# Activity:
In your answer, every line of the records should be written out exactly.

# Data for this task:
■ ■ ■
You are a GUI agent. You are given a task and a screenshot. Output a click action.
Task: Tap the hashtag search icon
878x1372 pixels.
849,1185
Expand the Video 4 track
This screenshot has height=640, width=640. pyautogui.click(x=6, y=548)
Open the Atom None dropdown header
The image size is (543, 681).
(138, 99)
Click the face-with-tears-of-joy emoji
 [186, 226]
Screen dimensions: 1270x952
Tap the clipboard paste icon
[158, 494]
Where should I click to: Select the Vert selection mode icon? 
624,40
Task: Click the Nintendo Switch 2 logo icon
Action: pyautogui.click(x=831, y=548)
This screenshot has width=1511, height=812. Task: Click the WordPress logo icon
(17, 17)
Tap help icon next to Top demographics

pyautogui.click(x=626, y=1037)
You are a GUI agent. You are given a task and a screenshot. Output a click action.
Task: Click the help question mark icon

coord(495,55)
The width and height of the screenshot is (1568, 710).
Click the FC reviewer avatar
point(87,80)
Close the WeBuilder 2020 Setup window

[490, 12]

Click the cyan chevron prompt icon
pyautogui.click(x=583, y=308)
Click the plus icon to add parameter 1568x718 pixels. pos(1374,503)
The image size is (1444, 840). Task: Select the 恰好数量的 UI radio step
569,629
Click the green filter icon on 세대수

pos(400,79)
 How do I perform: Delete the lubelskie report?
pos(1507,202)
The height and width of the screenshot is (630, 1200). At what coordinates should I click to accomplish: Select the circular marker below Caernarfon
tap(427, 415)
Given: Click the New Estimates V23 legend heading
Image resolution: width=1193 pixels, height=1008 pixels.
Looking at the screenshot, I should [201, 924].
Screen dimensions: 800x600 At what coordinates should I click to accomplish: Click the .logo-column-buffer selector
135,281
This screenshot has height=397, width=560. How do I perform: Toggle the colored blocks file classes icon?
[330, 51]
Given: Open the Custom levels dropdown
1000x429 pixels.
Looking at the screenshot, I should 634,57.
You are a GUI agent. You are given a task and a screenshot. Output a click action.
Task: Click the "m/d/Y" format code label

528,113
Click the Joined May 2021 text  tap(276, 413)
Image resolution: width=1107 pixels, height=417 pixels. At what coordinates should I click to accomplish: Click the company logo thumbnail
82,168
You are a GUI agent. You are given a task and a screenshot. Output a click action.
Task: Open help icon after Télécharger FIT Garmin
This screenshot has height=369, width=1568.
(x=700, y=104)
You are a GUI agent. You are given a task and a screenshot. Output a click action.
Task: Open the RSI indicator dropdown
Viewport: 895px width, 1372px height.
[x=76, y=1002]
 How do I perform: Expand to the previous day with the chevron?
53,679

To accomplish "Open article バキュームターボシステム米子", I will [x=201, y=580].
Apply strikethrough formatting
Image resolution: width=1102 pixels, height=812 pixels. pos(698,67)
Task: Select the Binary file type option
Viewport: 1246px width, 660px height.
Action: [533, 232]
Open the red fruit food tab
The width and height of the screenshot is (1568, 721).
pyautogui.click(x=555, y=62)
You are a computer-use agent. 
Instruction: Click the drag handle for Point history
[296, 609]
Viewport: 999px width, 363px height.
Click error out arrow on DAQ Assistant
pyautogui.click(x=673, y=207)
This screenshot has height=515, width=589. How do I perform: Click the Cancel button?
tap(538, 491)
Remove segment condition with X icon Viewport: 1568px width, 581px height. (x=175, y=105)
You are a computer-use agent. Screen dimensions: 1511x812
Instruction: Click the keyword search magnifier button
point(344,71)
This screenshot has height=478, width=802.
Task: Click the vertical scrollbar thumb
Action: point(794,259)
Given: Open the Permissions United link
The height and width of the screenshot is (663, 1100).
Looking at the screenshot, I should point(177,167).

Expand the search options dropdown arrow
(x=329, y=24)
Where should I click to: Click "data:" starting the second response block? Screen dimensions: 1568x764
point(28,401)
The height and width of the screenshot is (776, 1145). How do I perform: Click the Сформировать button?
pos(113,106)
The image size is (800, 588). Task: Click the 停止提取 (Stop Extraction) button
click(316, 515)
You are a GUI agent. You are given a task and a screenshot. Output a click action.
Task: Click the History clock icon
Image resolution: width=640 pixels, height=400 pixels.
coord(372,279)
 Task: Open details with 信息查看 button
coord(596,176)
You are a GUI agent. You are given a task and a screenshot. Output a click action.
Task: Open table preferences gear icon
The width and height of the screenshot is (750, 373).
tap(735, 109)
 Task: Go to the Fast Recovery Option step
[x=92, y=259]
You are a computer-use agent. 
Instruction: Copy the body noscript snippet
■ ■ ■
# Finished exercise:
You are a GUI agent. You are given a task and a screenshot. Output a click action.
Task: Tap the hashtag search icon
878x1372 pixels.
849,1185
Expand the Video 4 track
This screenshot has height=640, width=640. pyautogui.click(x=6, y=548)
Open the Atom None dropdown header
The image size is (543, 681).
(138, 99)
Click the face-with-tears-of-joy emoji
 [186, 226]
Screen dimensions: 1270x952
Tap the clipboard paste icon
[158, 494]
Where should I click to: Select the Vert selection mode icon? 
624,40
Task: Click the Nintendo Switch 2 logo icon
Action: pyautogui.click(x=831, y=548)
This screenshot has width=1511, height=812. Task: Click the WordPress logo icon
(17, 17)
Tap help icon next to Top demographics

pyautogui.click(x=626, y=1037)
You are a GUI agent. You are given a task and a screenshot. Output a click action.
Task: Click the help question mark icon

coord(495,55)
The width and height of the screenshot is (1568, 710).
Click the FC reviewer avatar
point(87,80)
Close the WeBuilder 2020 Setup window

[490, 12]

Click the cyan chevron prompt icon
pyautogui.click(x=583, y=308)
Click the plus icon to add parameter 1568x718 pixels. pos(1374,503)
The image size is (1444, 840). Task: Select the 恰好数量的 UI radio step
569,629
Click the green filter icon on 세대수

pos(400,79)
 How do I perform: Delete the lubelskie report?
pos(1507,202)
The height and width of the screenshot is (630, 1200). At what coordinates should I click to accomplish: Select the circular marker below Caernarfon
tap(427, 415)
Given: Click the New Estimates V23 legend heading
Image resolution: width=1193 pixels, height=1008 pixels.
Looking at the screenshot, I should [201, 924].
Screen dimensions: 800x600 At what coordinates should I click to accomplish: Click the .logo-column-buffer selector
135,281
This screenshot has height=397, width=560. How do I perform: Toggle the colored blocks file classes icon?
[330, 51]
Given: Open the Custom levels dropdown
1000x429 pixels.
Looking at the screenshot, I should 634,57.
You are a GUI agent. You are given a task and a screenshot. Output a click action.
Task: Click the "m/d/Y" format code label

528,113
Click the Joined May 2021 text  tap(276, 413)
Image resolution: width=1107 pixels, height=417 pixels. At what coordinates should I click to accomplish: Click the company logo thumbnail
82,168
You are a GUI agent. You are given a task and a screenshot. Output a click action.
Task: Open help icon after Télécharger FIT Garmin
This screenshot has height=369, width=1568.
(x=700, y=104)
You are a GUI agent. You are given a task and a screenshot. Output a click action.
Task: Open the RSI indicator dropdown
Viewport: 895px width, 1372px height.
[x=76, y=1002]
 How do I perform: Expand to the previous day with the chevron?
53,679

To accomplish "Open article バキュームターボシステム米子", I will [x=201, y=580].
Apply strikethrough formatting
Image resolution: width=1102 pixels, height=812 pixels. pos(698,67)
Task: Select the Binary file type option
Viewport: 1246px width, 660px height.
Action: [533, 232]
Open the red fruit food tab
The width and height of the screenshot is (1568, 721).
pyautogui.click(x=555, y=62)
You are a computer-use agent. 
Instruction: Click the drag handle for Point history
[296, 609]
Viewport: 999px width, 363px height.
Click error out arrow on DAQ Assistant
pyautogui.click(x=673, y=207)
This screenshot has height=515, width=589. How do I perform: Click the Cancel button?
tap(538, 491)
Remove segment condition with X icon Viewport: 1568px width, 581px height. (x=175, y=105)
You are a computer-use agent. Screen dimensions: 1511x812
Instruction: Click the keyword search magnifier button
point(344,71)
This screenshot has height=478, width=802.
Task: Click the vertical scrollbar thumb
Action: point(794,259)
Given: Open the Permissions United link
The height and width of the screenshot is (663, 1100).
Looking at the screenshot, I should point(177,167).

Expand the search options dropdown arrow
(x=329, y=24)
Where should I click to: Click "data:" starting the second response block? Screen dimensions: 1568x764
point(28,401)
The height and width of the screenshot is (776, 1145). How do I perform: Click the Сформировать button?
pos(113,106)
The image size is (800, 588). Task: Click the 停止提取 (Stop Extraction) button
click(316, 515)
You are a GUI agent. You are given a task and a screenshot. Output a click action.
Task: Click the History clock icon
Image resolution: width=640 pixels, height=400 pixels.
coord(372,279)
 Task: Open details with 信息查看 button
coord(596,176)
You are a GUI agent. You are given a task and a screenshot. Output a click action.
Task: Open table preferences gear icon
The width and height of the screenshot is (750, 373).
tap(735, 109)
 Task: Go to the Fast Recovery Option step
[x=92, y=259]
You are a computer-use agent. 
Instruction: Copy the body noscript snippet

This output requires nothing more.